Deep learning-based multivariate and multistep-ahead traffic forecasting models are typically trained with the mean squared error (MSE) or mean absolute error (MAE) as the loss function in a sequence-to-sequence setting, simply assuming that the errors follow an independent and isotropic Gaussian or Laplacian distributions. However, such assumptions are often unrealistic for real-world traffic forecasting tasks, where the probabilistic distribution of spatiotemporal forecasting is very complex with strong concurrent correlations across both sensors and forecasting horizons in a time-varying manner. In this paper, we model the time-varying distribution for the matrix-variate error process as a dynamic mixture of zero-mean Gaussian distributions. To achieve efficiency, flexibility, and scalability, we parameterize each mixture component using a matrix normal distribution and allow the mixture weight to change and be predictable over time. The proposed method can be seamlessly integrated into existing deep-learning frameworks with only a few additional parameters to be learned.

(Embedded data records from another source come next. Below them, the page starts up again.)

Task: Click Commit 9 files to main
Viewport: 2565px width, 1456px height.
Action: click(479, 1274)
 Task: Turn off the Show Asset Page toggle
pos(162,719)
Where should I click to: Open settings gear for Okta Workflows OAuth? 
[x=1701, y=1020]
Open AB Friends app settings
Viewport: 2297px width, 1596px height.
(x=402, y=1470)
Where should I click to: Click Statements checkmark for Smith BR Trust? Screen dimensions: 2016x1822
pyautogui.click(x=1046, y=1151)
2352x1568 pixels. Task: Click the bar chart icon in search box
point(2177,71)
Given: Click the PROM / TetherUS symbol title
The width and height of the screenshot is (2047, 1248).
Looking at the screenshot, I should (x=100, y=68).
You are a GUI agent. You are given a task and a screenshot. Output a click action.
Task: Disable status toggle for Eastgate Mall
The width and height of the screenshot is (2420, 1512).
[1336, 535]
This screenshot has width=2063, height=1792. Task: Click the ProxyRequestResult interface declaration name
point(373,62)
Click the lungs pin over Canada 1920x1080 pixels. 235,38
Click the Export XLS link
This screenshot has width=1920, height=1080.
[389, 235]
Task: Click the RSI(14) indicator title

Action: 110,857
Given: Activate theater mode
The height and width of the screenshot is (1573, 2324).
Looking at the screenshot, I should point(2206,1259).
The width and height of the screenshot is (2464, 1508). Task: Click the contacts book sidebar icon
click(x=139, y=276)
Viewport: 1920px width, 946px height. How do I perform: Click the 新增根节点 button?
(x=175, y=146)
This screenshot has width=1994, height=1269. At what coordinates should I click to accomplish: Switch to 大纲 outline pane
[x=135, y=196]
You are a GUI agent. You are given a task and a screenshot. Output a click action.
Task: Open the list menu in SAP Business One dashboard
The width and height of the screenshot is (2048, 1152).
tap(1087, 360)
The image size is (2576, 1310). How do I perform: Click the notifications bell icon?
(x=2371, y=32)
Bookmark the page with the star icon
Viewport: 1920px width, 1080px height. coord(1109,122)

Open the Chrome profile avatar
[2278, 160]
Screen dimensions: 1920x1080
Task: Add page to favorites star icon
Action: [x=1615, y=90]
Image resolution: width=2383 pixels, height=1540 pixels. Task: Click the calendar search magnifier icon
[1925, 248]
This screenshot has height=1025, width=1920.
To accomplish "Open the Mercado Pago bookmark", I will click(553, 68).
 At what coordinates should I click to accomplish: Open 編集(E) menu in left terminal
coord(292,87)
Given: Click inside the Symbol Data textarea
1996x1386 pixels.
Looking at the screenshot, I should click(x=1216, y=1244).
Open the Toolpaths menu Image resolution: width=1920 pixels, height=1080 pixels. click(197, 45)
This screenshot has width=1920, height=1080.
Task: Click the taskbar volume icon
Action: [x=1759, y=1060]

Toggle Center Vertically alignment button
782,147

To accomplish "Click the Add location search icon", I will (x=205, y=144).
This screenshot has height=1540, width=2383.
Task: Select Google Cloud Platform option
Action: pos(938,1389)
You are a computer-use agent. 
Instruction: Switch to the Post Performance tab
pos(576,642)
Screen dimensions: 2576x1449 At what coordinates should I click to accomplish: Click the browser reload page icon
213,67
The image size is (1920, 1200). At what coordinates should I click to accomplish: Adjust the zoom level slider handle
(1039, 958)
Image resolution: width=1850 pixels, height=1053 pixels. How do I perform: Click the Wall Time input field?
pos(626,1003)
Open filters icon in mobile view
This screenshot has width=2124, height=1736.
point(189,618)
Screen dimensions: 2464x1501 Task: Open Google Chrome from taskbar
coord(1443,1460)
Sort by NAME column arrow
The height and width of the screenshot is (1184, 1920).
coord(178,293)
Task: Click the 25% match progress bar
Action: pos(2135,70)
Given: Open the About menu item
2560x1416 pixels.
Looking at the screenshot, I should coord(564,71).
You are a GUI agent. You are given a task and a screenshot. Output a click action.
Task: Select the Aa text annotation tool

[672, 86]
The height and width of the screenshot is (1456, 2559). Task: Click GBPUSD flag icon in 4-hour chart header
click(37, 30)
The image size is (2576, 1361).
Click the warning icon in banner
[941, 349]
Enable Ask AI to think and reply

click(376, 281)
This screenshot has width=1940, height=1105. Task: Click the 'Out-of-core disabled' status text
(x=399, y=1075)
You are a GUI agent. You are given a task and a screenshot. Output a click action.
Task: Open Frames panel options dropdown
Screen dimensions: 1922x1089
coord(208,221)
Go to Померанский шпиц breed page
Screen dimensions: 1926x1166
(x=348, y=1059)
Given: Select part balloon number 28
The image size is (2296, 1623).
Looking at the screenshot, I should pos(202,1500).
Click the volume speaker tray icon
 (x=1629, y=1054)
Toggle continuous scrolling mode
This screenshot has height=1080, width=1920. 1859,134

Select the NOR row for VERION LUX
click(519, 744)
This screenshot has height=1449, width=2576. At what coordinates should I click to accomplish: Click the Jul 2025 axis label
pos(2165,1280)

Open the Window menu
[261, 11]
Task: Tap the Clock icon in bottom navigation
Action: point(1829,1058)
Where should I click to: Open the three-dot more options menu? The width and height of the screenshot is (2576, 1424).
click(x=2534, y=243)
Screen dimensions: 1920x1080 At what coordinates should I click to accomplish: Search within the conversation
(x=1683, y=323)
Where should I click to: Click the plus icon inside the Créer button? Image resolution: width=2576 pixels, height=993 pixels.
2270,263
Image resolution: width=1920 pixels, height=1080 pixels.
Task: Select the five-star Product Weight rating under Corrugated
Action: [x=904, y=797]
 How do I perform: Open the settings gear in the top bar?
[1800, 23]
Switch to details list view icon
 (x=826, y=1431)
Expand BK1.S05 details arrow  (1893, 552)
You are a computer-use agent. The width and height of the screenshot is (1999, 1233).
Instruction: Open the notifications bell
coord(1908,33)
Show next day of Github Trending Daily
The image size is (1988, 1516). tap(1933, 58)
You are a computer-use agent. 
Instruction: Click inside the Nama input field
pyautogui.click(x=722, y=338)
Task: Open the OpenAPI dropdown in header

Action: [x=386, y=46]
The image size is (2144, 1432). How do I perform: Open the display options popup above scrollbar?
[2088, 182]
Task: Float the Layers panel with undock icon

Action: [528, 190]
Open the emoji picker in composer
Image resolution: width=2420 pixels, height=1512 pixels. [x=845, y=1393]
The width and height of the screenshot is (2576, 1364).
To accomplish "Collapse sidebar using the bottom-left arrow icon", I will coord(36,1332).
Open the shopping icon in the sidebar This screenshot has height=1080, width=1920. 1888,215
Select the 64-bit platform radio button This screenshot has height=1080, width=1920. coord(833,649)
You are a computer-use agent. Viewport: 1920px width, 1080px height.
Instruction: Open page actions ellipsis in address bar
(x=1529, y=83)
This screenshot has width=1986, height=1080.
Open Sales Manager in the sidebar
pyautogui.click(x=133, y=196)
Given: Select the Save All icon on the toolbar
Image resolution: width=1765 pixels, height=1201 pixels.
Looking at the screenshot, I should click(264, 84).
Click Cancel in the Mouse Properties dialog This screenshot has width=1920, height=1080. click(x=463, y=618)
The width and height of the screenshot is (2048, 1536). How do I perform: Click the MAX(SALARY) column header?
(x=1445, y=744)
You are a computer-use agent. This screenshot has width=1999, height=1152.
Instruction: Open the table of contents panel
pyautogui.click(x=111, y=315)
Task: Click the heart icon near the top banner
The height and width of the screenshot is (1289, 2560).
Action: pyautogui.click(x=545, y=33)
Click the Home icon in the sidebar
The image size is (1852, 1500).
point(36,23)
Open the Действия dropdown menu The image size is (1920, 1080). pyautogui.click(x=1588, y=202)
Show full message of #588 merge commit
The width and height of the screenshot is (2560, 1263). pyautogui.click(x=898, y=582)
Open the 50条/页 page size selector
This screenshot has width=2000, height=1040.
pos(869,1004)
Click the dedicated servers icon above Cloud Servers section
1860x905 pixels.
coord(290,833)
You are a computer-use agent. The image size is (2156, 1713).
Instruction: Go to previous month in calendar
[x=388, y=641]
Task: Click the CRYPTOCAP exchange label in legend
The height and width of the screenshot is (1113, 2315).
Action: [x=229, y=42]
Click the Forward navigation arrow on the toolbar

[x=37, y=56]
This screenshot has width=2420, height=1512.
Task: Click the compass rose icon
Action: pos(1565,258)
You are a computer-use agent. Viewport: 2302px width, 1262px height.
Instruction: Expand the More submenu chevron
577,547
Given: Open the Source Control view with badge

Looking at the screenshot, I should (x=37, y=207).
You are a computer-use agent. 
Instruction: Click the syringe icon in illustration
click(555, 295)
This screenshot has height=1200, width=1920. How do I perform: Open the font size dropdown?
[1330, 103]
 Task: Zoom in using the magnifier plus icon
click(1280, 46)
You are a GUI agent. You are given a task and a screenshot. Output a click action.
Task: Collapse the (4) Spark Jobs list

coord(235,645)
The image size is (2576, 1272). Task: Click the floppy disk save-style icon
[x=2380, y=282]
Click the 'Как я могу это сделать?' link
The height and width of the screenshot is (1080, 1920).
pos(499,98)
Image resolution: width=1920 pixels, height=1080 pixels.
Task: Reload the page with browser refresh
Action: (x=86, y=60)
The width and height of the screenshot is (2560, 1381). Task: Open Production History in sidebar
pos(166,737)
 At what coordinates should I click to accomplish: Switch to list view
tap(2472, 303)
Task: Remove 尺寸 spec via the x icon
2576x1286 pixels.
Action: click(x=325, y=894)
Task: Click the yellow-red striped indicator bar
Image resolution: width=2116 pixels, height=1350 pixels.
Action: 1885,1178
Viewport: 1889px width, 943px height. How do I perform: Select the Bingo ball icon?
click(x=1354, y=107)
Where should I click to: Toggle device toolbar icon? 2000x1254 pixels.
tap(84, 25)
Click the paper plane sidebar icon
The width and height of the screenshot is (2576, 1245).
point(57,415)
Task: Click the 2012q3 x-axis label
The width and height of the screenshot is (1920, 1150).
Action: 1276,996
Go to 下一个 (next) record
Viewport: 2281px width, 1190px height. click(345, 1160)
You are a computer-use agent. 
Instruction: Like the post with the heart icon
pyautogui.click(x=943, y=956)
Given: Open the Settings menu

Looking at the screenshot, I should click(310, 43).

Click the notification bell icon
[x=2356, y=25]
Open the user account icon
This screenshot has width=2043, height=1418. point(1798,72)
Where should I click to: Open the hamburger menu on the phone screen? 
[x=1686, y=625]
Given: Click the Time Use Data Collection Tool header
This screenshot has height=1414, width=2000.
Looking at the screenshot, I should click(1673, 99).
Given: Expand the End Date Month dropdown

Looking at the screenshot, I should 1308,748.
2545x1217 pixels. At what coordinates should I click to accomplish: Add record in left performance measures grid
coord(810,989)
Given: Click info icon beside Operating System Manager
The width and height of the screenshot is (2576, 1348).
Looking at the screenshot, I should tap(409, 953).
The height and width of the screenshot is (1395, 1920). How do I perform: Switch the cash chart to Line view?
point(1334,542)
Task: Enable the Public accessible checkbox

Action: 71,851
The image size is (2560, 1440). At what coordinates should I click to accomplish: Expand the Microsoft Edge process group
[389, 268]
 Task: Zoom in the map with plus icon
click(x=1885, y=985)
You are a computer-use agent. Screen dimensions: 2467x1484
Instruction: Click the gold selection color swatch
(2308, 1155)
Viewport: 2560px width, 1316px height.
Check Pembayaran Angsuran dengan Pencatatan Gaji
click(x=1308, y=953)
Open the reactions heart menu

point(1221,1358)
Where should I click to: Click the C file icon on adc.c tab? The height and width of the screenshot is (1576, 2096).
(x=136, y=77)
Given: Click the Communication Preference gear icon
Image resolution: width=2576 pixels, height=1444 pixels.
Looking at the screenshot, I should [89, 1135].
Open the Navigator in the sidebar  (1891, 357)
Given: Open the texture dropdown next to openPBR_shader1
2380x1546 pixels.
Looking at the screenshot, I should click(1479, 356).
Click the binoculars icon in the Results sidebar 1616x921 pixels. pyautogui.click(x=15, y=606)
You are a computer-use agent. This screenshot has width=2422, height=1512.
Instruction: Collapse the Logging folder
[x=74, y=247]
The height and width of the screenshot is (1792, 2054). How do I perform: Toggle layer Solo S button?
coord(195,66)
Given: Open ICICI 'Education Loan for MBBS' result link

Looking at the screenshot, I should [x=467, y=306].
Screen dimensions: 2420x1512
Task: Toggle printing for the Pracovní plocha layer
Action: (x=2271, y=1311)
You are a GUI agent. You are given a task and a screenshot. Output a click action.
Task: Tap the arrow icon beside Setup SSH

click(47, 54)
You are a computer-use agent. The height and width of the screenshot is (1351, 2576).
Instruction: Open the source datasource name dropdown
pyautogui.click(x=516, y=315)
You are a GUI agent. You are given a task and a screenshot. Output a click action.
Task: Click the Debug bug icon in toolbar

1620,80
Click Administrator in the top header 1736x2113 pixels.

We evaluate the performance of the proposed method on a traffic speed forecasting task and find that our method not only improves model performance but also provides interpretable spatiotemporal correlation structures.

Figures (5)

• Figure 1: Empirical results based on forecasting results from Graph Wavenet wu2019graph with PEMS-BAY data (A) temporal (i.e., over different prediction horizons) covariance matrices of Sensor # 6 at different time-of-days (2:00-3:00, 8:00-9:00, and 17:00-18:00). (B) spatial (i.e., over different sensors) covariance matrices of 12-step-ahead prediction at different time-of-days (2:00-3:00, 8:00-9:00, and 17:00-18:00).
• Figure 2: The model training with (a) conventional MSE loss and with (b) the proposed method.
• Figure 3: (A) Learned spatial ($\Sigma_N^k$) and temporal ($\Sigma_Q^k$) covariance matrices with $K=3$ using GWN as base model on PEMS-BAY-2017-SPEED dataset. For better visualization, we normalized the temporal covariance matrix by dividing the temporal covariance matrices by the maximum value of the diagonal entries in temporal covariance matrices and multiplied the same value to the spatial covariance matrices, since the Kronecker product has the scale-invariant property, i.e., $A\otimes B = \left(\nu A\right) \otimes \left(\frac{1}{\nu} B\right)$. (B) Examples of patterns of the mixture weight $\omega_t^k$. There were two distinct patterns for 35 days in the testing dataset, which could be categorized into weekday-pattern and weekend-pattern. The representative cases for each category are shown.
• Figure 4: Ablation on prediction performance using the proposed loss function for $K=[1,...,10]$ using GWN as baseline model for PEMS-BAY 2017 dataset.
• Figure 5: Ablation on different $\rho$ values